Je viens d’achever la lecture de l’’une des références précoces du thriller – le livre date des années 70, bien avant la vague des thrillers sur les serial killers, dont j’ « entendais » beaucoup parler sur la blogosphère : L’Âme du mal de Shane Stevens, beau pavé de presque 900 pages qui se sont faites compter sur la fin…
À 10 ans, Thomas Bishop est placé en institut psychiatrique après avoir assassiné sa mère. Il s'en échappe quinze ans plus tard et entame un périple meurtrier à travers les États-Unis. Très vite, une chasse à l'homme s'organise : la police, la presse et la mafia sont aux trousses de cet assassin hors norme, remarquablement intelligent, méticuleux et amoral. Les destins croisés des protagonistes, en particulier celui d'Adam Kenton, journaliste dangereusement proche du tueur, dévoilent un inquiétant jeu de miroir, jusqu'à un dénouement captivant. A l'instar d'un Hannibal Lecter, Thomas Bishop est l'une des plus grandes figures du mal enfantées par la littérature contemporaine, un héros " terrifiant pour lequel on ne peut s'empêcher d'éprouver, malgré tout, une vive empathie. Au-delà du mal, épopée brutale et dantesque, romantique et violente, à l'intrigue fascinante, constitue un récit sans égal sur la façon dont on fabrique un monstre et sur les noirceurs de l'âme humaine.
En entamant ma lecture, j’ai clairement ressenti la même admiration que beaucoup pour ce livre : il début en effet par une centaine de pages absolument géniales et remarquablement écrites sur les parents de notre serial killer, Thomas Bishop, qui m’ont rappelé certains grands romans américains, secs et efficaces. La lecture de ces cents pages justifierait presque à elle seule de se plonger dans ce livre.

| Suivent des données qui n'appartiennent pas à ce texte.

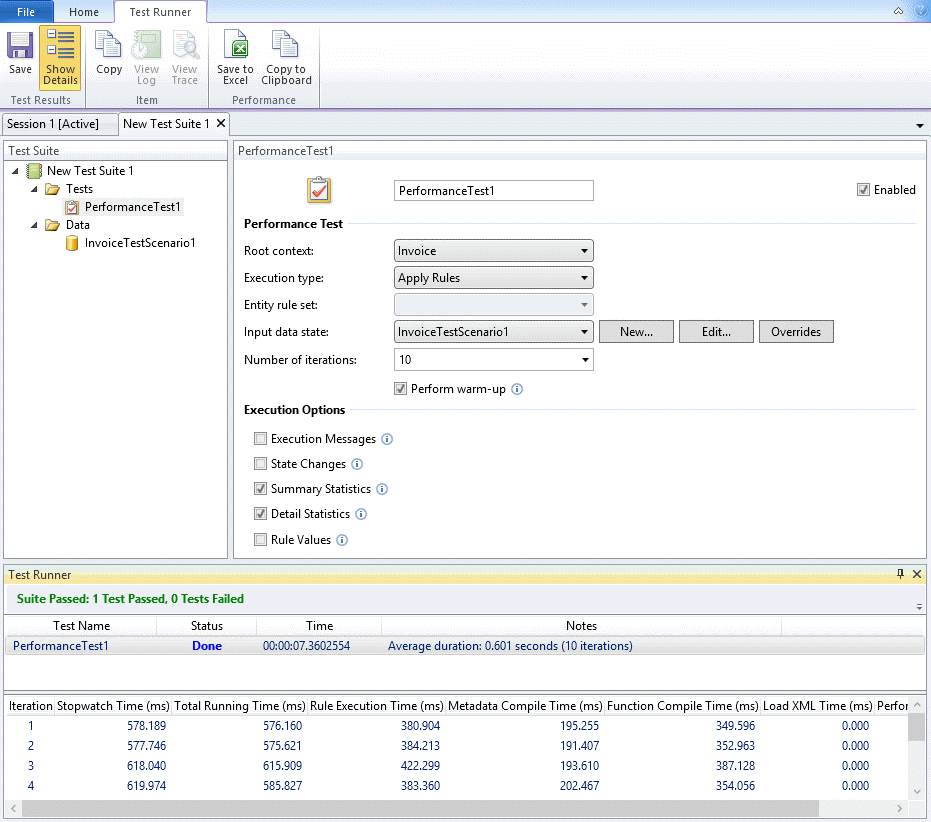931x822 pixels.
Task: Click the PerformanceTest1 name text field
Action: [493, 190]
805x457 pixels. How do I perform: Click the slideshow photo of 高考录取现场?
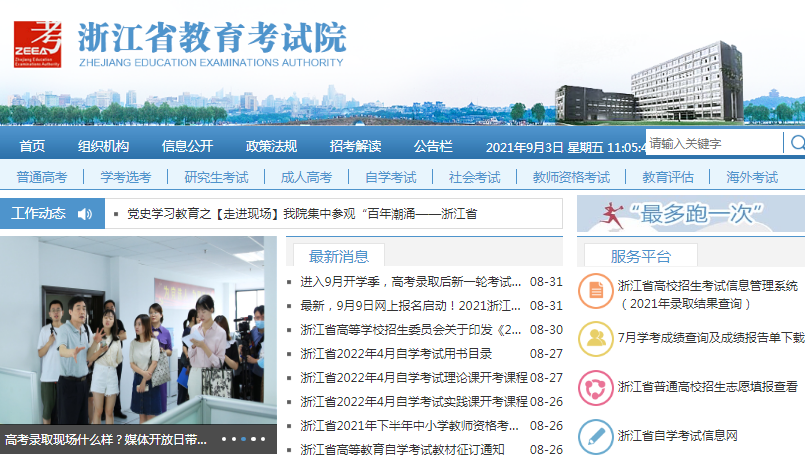coord(138,330)
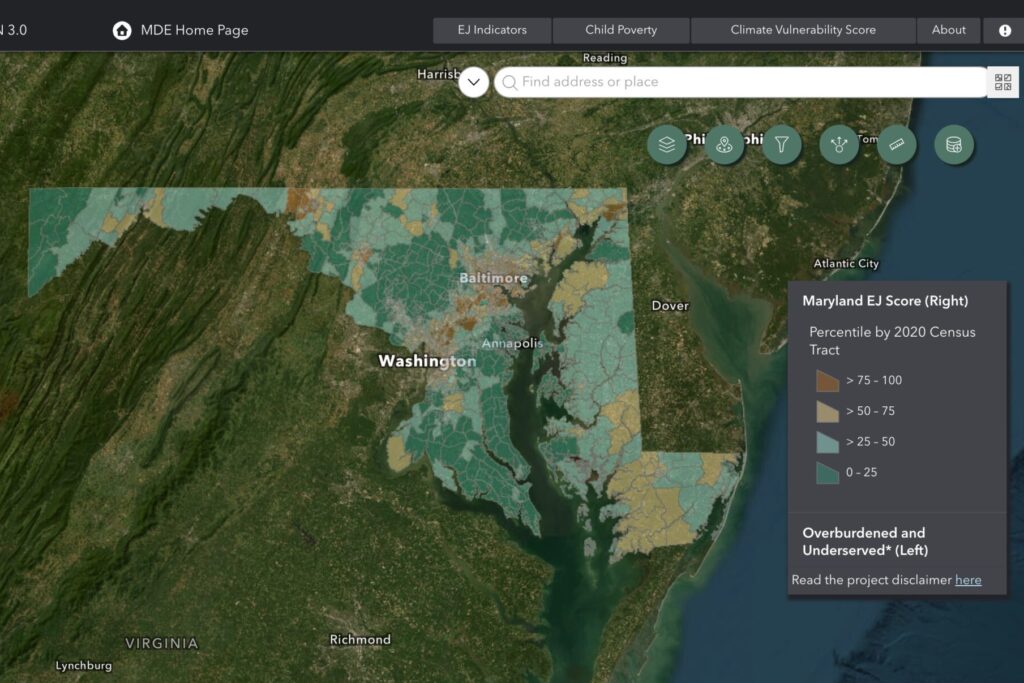Open the info icon at top right
The image size is (1024, 683).
click(1005, 30)
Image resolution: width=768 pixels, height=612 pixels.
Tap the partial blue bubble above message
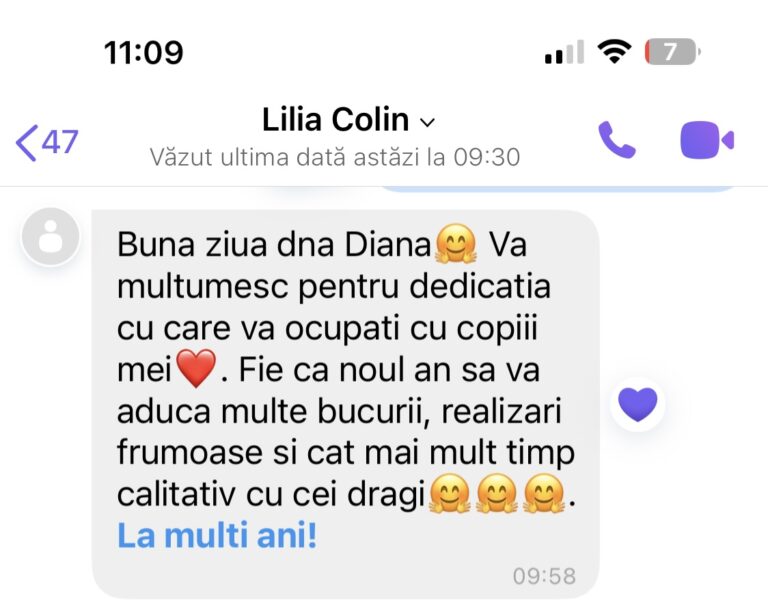click(x=558, y=189)
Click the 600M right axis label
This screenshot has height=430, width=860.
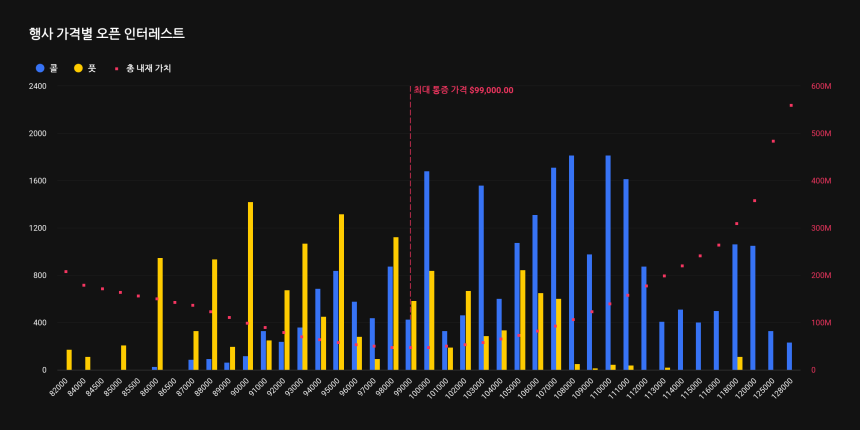pyautogui.click(x=822, y=86)
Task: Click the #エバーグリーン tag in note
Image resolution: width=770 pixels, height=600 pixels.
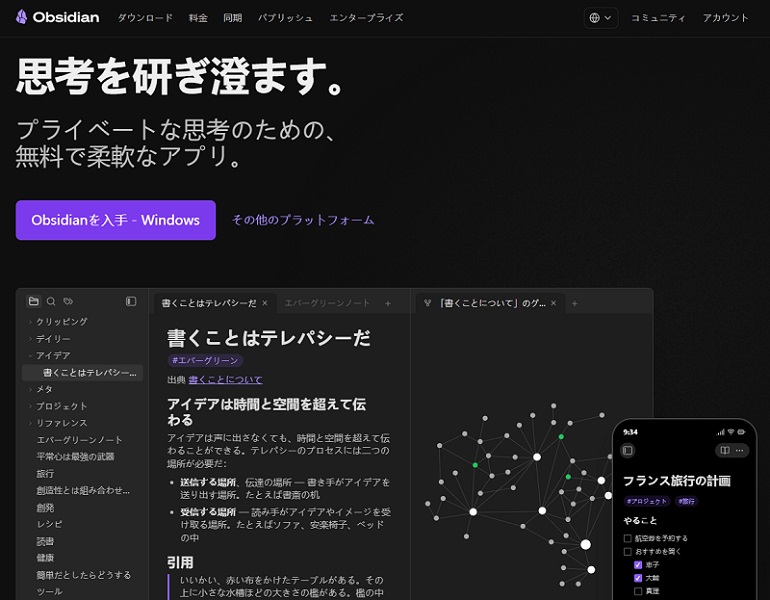Action: tap(205, 360)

L’étape suivante, c’est-à-dire la « naissance » de Thomas Bishop comme tueur en série, est elle aussi remarquable : on suit de l’intérieur cet être machiavélique, extrêmement intelligent, totalement névrosé (on s’en doute …) dans ses machinations toutes plus géniales les unes que les autres pour s’évader d’un hôpital psychiatrique puis commencer son « œuvre ». Là encore, c’est du grand art. Tout cela est habilement entremêlé de passages sur le rôle de la presse ou le débat sur la peine de mort, donnant au livre une résonance historique très intéressante.
J’ai en revanche été un peu déçue par la seconde moitié du roman, c’est-à-dire par la chasse à l’homme organisée par la police, puis par un journaliste, pour arrêter Thomas Bishop qui devient de plus en plus insaisissable. Plusieurs intrigues sont alors mises en parallèle, d’une manière au début intéressante puis assez répétitive, jusqu’au final qui est, pour le coup, à couper le souffle mais qui arrive peut-être un peu tard. A cela s’ajoutent quelques maladresses de style, dont un recours trop fréquent et trop balisé à mon goût au discours narrativisé, qui a l’avantage d’épouser les réflexions des différents acteurs mais crée à la longue une certaine lourdeur.
Bref, je comprends très bien la place particulière de ce roman dans l’histoire du thriller et son caractère novateur dans le traitement des serial killers, sans le placer pour autant comme certains parmi les chefs d’œuvre de la littérature contemporaine.